* _YOUR ASSIGNMENT_
A complete answer lists every line of the material where the string "marker" occurs.

*** Opening of RECORDS FOR THE EXERCISE ***

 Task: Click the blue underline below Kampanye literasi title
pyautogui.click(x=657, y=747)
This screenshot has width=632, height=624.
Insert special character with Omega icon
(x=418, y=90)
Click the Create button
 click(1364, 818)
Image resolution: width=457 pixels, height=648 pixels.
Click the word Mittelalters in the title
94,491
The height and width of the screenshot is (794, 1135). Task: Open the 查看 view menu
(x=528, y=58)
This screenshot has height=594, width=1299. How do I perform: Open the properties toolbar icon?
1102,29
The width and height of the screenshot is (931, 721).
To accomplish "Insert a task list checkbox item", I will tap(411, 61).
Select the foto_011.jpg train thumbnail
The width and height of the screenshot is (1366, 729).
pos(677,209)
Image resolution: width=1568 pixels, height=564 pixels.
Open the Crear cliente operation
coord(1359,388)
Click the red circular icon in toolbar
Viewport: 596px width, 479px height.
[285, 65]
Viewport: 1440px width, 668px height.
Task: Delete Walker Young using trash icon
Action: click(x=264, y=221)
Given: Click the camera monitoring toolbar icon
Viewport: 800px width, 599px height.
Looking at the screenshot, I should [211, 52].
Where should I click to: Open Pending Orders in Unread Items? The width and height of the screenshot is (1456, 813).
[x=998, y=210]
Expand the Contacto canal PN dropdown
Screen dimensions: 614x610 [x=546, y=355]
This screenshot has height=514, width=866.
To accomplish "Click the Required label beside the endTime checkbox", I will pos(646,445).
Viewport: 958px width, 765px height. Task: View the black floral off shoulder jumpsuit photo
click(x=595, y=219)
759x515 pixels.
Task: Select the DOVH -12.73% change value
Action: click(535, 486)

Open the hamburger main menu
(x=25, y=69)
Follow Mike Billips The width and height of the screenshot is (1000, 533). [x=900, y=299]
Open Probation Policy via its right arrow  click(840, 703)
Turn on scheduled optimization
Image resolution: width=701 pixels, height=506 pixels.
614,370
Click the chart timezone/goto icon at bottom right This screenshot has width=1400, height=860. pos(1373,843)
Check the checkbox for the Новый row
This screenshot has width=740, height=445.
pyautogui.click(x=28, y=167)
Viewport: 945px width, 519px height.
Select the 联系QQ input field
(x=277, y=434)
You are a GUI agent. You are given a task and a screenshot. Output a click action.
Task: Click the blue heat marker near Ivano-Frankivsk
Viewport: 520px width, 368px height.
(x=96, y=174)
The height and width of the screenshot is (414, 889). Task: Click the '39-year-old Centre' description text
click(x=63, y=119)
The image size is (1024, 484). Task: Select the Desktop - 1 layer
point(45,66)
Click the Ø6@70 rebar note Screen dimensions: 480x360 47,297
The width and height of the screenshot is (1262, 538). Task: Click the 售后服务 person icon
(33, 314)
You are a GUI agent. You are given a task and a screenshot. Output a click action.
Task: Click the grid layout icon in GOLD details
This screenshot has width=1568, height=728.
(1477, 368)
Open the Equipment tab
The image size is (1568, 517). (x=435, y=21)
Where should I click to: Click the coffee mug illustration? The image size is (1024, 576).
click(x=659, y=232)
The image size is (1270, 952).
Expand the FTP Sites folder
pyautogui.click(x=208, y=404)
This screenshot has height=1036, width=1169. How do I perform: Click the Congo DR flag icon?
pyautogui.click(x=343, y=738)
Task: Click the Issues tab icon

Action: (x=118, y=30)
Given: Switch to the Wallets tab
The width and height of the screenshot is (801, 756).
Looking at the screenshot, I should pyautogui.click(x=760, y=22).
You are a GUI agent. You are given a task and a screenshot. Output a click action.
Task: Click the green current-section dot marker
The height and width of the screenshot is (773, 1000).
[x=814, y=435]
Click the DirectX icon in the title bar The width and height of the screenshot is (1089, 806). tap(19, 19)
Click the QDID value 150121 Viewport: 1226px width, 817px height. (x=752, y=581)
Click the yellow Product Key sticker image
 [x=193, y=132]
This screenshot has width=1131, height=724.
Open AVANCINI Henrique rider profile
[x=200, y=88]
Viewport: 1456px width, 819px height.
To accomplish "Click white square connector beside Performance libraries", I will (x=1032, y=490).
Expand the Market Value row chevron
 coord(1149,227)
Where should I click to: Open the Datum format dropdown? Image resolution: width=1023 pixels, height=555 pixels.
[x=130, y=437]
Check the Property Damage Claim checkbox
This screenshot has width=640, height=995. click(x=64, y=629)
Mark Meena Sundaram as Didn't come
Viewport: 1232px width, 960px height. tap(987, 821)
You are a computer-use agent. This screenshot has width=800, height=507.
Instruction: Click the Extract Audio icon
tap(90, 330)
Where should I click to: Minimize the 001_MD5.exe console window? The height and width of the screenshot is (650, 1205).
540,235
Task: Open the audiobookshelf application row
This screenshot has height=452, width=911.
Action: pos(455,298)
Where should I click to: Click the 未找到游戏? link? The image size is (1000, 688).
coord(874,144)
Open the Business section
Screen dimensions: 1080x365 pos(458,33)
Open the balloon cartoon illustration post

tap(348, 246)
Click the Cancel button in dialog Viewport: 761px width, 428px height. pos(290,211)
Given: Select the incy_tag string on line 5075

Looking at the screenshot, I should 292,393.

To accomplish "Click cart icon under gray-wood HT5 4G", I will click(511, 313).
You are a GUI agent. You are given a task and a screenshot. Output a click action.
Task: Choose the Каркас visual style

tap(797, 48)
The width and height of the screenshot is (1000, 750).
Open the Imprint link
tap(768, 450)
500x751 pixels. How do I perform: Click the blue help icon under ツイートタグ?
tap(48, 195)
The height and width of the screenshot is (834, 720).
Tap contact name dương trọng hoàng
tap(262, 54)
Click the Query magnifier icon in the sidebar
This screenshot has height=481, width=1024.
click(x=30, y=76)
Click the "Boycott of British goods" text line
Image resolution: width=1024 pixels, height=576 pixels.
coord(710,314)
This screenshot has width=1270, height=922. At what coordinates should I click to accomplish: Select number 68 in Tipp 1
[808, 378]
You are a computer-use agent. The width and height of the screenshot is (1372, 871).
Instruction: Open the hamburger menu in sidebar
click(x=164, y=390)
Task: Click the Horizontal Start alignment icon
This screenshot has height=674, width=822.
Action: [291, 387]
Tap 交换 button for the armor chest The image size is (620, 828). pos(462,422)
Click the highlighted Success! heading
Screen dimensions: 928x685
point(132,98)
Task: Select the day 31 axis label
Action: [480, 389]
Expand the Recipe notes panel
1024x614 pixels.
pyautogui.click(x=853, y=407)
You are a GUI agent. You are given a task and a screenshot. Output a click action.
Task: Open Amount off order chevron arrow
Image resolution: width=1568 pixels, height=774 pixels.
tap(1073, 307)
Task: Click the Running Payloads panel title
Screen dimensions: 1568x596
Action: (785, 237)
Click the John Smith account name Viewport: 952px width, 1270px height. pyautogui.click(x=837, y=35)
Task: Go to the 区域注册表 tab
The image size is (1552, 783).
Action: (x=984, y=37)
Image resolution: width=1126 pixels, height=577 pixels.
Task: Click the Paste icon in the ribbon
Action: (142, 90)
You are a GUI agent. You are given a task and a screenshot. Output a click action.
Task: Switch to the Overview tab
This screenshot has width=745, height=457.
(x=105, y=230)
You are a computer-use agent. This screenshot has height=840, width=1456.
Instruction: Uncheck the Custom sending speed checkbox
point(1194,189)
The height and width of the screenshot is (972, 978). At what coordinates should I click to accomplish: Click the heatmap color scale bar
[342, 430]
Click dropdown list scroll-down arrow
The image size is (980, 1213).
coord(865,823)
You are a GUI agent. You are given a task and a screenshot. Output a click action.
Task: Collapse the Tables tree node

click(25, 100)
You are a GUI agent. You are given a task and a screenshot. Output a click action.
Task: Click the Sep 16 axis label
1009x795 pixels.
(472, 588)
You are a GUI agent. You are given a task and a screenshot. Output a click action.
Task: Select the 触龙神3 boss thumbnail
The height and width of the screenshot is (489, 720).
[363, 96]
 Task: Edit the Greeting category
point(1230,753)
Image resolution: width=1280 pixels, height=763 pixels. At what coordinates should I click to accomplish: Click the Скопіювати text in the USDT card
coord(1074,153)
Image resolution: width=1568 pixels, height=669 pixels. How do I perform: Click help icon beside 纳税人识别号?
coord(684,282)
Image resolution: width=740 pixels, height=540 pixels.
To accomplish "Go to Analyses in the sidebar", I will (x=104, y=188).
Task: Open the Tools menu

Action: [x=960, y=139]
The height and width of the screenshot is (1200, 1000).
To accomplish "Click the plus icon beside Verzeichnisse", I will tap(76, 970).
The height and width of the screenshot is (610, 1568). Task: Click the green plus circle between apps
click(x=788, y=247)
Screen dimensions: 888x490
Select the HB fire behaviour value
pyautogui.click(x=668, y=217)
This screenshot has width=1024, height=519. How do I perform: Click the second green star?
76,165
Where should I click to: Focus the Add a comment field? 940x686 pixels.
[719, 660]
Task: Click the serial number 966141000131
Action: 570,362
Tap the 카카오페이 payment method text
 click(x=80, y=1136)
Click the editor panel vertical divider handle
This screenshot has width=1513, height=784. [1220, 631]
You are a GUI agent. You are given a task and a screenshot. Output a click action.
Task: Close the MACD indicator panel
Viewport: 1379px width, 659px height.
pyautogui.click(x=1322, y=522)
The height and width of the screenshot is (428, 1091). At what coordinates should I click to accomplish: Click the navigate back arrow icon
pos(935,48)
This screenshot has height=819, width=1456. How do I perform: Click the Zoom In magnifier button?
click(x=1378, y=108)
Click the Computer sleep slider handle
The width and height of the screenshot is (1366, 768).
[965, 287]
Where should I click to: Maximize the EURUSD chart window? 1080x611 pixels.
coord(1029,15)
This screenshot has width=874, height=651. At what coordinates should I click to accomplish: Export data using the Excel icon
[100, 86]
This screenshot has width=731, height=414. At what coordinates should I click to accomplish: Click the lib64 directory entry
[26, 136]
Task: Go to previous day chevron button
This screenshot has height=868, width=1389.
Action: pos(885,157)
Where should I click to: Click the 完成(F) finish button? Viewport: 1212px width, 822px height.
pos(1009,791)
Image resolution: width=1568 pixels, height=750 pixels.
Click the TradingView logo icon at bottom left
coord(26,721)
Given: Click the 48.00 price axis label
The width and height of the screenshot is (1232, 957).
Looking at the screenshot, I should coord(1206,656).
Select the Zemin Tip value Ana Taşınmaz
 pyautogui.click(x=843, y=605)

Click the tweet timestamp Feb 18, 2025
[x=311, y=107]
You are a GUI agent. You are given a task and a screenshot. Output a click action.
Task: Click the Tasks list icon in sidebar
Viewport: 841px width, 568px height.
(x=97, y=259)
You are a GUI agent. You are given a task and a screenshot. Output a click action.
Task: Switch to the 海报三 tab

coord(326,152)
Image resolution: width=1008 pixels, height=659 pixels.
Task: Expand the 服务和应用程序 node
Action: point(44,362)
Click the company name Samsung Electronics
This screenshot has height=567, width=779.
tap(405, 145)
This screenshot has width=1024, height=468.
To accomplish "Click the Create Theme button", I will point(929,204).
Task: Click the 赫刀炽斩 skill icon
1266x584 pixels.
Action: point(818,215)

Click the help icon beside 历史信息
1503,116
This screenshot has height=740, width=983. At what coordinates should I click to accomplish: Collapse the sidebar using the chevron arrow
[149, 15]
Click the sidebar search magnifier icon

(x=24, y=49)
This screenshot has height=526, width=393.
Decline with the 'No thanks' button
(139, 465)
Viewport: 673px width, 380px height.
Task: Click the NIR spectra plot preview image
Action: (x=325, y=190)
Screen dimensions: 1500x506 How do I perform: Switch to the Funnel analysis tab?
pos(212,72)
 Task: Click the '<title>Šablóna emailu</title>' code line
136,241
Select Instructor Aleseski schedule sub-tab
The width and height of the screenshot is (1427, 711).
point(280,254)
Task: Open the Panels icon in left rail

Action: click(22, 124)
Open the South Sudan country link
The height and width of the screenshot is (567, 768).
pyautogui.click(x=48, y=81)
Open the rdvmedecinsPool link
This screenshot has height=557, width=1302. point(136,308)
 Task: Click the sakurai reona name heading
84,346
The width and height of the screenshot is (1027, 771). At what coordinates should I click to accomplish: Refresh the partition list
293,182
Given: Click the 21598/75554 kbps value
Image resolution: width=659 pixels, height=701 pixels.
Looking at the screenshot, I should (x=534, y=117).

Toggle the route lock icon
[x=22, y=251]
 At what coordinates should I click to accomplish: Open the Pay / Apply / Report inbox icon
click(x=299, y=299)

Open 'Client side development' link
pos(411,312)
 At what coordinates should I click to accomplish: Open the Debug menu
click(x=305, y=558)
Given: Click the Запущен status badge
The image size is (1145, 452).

*** Close of RECORDS FOR THE EXERCISE ***

* _SOLUTION TO THIS EXERCISE_
Task: Click the blue heat marker near Ivano-Frankivsk
Task: Click the green current-section dot marker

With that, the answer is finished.